Task brief: Below are records to write out again, exactly as they read.

Records to use:
────────
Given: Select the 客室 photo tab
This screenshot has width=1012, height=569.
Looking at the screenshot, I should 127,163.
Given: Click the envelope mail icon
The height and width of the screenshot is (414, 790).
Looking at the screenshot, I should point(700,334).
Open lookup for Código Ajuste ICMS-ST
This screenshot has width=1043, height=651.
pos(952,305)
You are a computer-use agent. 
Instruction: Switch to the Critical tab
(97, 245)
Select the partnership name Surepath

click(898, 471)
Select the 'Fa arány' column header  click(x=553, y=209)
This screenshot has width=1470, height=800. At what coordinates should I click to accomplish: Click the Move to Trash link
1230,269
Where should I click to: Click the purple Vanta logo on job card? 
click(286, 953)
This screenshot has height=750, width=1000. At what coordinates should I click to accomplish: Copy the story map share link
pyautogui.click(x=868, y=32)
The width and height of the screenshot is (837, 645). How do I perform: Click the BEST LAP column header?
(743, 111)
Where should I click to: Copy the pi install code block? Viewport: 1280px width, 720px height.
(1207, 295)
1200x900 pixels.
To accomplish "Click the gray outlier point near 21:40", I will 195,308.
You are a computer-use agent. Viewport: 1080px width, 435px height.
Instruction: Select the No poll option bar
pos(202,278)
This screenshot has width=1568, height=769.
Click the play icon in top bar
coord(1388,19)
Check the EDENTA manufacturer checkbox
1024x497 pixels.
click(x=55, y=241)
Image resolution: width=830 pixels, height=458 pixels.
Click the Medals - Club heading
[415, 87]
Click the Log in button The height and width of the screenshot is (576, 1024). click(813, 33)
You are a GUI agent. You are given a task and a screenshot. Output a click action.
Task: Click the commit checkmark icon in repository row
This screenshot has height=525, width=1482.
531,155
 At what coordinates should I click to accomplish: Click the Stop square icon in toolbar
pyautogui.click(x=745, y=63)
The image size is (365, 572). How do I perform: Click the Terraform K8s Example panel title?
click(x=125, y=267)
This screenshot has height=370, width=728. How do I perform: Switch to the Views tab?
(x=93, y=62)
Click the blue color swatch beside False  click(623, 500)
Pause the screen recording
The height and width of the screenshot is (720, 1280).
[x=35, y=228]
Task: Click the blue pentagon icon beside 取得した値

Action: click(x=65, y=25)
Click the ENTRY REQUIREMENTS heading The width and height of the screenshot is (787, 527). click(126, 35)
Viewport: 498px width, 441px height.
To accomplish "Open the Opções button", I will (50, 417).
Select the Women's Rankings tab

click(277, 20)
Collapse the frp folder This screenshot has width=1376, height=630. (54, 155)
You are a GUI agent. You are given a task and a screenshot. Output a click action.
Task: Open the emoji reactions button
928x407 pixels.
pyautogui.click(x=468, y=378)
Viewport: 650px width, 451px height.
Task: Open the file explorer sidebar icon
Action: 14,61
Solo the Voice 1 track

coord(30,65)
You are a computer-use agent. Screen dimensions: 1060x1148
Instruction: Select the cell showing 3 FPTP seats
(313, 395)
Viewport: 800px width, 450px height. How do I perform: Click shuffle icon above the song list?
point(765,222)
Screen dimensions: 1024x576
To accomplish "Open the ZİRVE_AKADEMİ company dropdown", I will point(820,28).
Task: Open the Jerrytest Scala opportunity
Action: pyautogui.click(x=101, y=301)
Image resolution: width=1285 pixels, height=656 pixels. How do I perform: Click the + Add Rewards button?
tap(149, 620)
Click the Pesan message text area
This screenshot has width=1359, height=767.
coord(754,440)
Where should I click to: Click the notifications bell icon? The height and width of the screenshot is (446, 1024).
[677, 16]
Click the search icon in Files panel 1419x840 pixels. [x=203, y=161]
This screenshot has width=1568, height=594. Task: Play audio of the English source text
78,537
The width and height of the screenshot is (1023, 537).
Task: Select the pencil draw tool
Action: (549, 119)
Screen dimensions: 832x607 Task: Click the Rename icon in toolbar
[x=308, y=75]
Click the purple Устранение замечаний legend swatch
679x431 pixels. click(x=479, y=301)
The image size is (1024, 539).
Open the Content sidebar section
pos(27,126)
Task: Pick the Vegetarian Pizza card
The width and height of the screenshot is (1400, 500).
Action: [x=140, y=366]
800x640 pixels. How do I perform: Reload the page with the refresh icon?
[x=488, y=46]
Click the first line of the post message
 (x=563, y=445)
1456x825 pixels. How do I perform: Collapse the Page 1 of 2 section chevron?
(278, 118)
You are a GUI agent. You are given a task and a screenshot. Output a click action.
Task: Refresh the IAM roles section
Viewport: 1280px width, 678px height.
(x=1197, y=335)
────────
Response area:
Given: Select the 客室 photo tab
This screenshot has width=1012, height=569.
Looking at the screenshot, I should 127,163.
Given: Click the envelope mail icon
The height and width of the screenshot is (414, 790).
Looking at the screenshot, I should point(700,334).
Open lookup for Código Ajuste ICMS-ST
This screenshot has width=1043, height=651.
pos(952,305)
You are a computer-use agent. 
Instruction: Switch to the Critical tab
(97, 245)
Select the partnership name Surepath

click(898, 471)
Select the 'Fa arány' column header  click(x=553, y=209)
This screenshot has width=1470, height=800. At what coordinates should I click to accomplish: Click the Move to Trash link
1230,269
Where should I click to: Click the purple Vanta logo on job card? 
click(286, 953)
This screenshot has height=750, width=1000. At what coordinates should I click to accomplish: Copy the story map share link
pyautogui.click(x=868, y=32)
The width and height of the screenshot is (837, 645). How do I perform: Click the BEST LAP column header?
(743, 111)
Where should I click to: Copy the pi install code block? Viewport: 1280px width, 720px height.
(1207, 295)
1200x900 pixels.
To accomplish "Click the gray outlier point near 21:40", I will 195,308.
You are a computer-use agent. Viewport: 1080px width, 435px height.
Instruction: Select the No poll option bar
pos(202,278)
This screenshot has width=1568, height=769.
Click the play icon in top bar
coord(1388,19)
Check the EDENTA manufacturer checkbox
1024x497 pixels.
click(x=55, y=241)
Image resolution: width=830 pixels, height=458 pixels.
Click the Medals - Club heading
[415, 87]
Click the Log in button The height and width of the screenshot is (576, 1024). click(813, 33)
You are a GUI agent. You are given a task and a screenshot. Output a click action.
Task: Click the commit checkmark icon in repository row
This screenshot has height=525, width=1482.
531,155
 At what coordinates should I click to accomplish: Click the Stop square icon in toolbar
pyautogui.click(x=745, y=63)
The image size is (365, 572). How do I perform: Click the Terraform K8s Example panel title?
click(x=125, y=267)
This screenshot has height=370, width=728. How do I perform: Switch to the Views tab?
(x=93, y=62)
Click the blue color swatch beside False  click(623, 500)
Pause the screen recording
The height and width of the screenshot is (720, 1280).
[x=35, y=228]
Task: Click the blue pentagon icon beside 取得した値

Action: click(x=65, y=25)
Click the ENTRY REQUIREMENTS heading The width and height of the screenshot is (787, 527). click(126, 35)
Viewport: 498px width, 441px height.
To accomplish "Open the Opções button", I will (50, 417).
Select the Women's Rankings tab

click(277, 20)
Collapse the frp folder This screenshot has width=1376, height=630. (54, 155)
You are a GUI agent. You are given a task and a screenshot. Output a click action.
Task: Open the emoji reactions button
928x407 pixels.
pyautogui.click(x=468, y=378)
Viewport: 650px width, 451px height.
Task: Open the file explorer sidebar icon
Action: 14,61
Solo the Voice 1 track

coord(30,65)
You are a computer-use agent. Screen dimensions: 1060x1148
Instruction: Select the cell showing 3 FPTP seats
(313, 395)
Viewport: 800px width, 450px height. How do I perform: Click shuffle icon above the song list?
point(765,222)
Screen dimensions: 1024x576
To accomplish "Open the ZİRVE_AKADEMİ company dropdown", I will point(820,28).
Task: Open the Jerrytest Scala opportunity
Action: pyautogui.click(x=101, y=301)
Image resolution: width=1285 pixels, height=656 pixels. How do I perform: Click the + Add Rewards button?
tap(149, 620)
Click the Pesan message text area
This screenshot has width=1359, height=767.
coord(754,440)
Where should I click to: Click the notifications bell icon? The height and width of the screenshot is (446, 1024).
[677, 16]
Click the search icon in Files panel 1419x840 pixels. [x=203, y=161]
This screenshot has width=1568, height=594. Task: Play audio of the English source text
78,537
The width and height of the screenshot is (1023, 537).
Task: Select the pencil draw tool
Action: (549, 119)
Screen dimensions: 832x607 Task: Click the Rename icon in toolbar
[x=308, y=75]
Click the purple Устранение замечаний legend swatch
679x431 pixels. click(x=479, y=301)
The image size is (1024, 539).
Open the Content sidebar section
pos(27,126)
Task: Pick the Vegetarian Pizza card
The width and height of the screenshot is (1400, 500).
Action: [x=140, y=366]
800x640 pixels. How do I perform: Reload the page with the refresh icon?
[x=488, y=46]
Click the first line of the post message
 (x=563, y=445)
1456x825 pixels. How do I perform: Collapse the Page 1 of 2 section chevron?
(278, 118)
You are a GUI agent. You are given a task and a screenshot. Output a click action.
Task: Refresh the IAM roles section
Viewport: 1280px width, 678px height.
(x=1197, y=335)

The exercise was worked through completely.